*STUDY MATERIAL:*

——

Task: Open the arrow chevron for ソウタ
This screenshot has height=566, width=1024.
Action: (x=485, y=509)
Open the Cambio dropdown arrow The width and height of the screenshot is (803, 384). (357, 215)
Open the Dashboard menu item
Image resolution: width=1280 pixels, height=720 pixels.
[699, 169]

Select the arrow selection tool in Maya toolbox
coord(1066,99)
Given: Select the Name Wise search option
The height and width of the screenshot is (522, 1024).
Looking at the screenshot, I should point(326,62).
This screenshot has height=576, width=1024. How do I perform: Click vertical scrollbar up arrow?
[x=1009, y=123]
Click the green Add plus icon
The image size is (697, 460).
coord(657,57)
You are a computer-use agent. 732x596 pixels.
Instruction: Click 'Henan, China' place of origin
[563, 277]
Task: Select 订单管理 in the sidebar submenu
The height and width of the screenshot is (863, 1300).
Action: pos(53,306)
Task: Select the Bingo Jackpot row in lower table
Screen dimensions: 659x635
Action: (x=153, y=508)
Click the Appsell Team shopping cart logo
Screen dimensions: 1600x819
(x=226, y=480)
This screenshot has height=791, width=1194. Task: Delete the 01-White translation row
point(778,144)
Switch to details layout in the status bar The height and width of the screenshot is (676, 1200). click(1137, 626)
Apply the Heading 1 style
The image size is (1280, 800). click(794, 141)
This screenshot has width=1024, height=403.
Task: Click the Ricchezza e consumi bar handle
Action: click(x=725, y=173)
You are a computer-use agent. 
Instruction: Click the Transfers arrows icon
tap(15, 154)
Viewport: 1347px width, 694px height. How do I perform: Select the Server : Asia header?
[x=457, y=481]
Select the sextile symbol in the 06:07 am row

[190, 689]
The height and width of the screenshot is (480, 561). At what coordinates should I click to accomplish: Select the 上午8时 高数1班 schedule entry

——

*DESCRIPTION OF THE TASK:*
Could you output the lines above, exactly as written, from the one containing "Open the Cambio" through the last, with both ends included and no others?

*OUTPUT FOR THIS EXERCISE:*
Open the Cambio dropdown arrow The width and height of the screenshot is (803, 384). (357, 215)
Open the Dashboard menu item
Image resolution: width=1280 pixels, height=720 pixels.
[699, 169]

Select the arrow selection tool in Maya toolbox
coord(1066,99)
Given: Select the Name Wise search option
The height and width of the screenshot is (522, 1024).
Looking at the screenshot, I should point(326,62).
This screenshot has height=576, width=1024. How do I perform: Click vertical scrollbar up arrow?
[x=1009, y=123]
Click the green Add plus icon
The image size is (697, 460).
coord(657,57)
You are a computer-use agent. 732x596 pixels.
Instruction: Click 'Henan, China' place of origin
[563, 277]
Task: Select 订单管理 in the sidebar submenu
The height and width of the screenshot is (863, 1300).
Action: pos(53,306)
Task: Select the Bingo Jackpot row in lower table
Screen dimensions: 659x635
Action: (x=153, y=508)
Click the Appsell Team shopping cart logo
Screen dimensions: 1600x819
(x=226, y=480)
This screenshot has height=791, width=1194. Task: Delete the 01-White translation row
point(778,144)
Switch to details layout in the status bar The height and width of the screenshot is (676, 1200). click(1137, 626)
Apply the Heading 1 style
The image size is (1280, 800). click(794, 141)
This screenshot has width=1024, height=403.
Task: Click the Ricchezza e consumi bar handle
Action: click(x=725, y=173)
You are a computer-use agent. 
Instruction: Click the Transfers arrows icon
tap(15, 154)
Viewport: 1347px width, 694px height. How do I perform: Select the Server : Asia header?
[x=457, y=481]
Select the sextile symbol in the 06:07 am row

[190, 689]
The height and width of the screenshot is (480, 561). At what coordinates should I click to accomplish: Select the 上午8时 高数1班 schedule entry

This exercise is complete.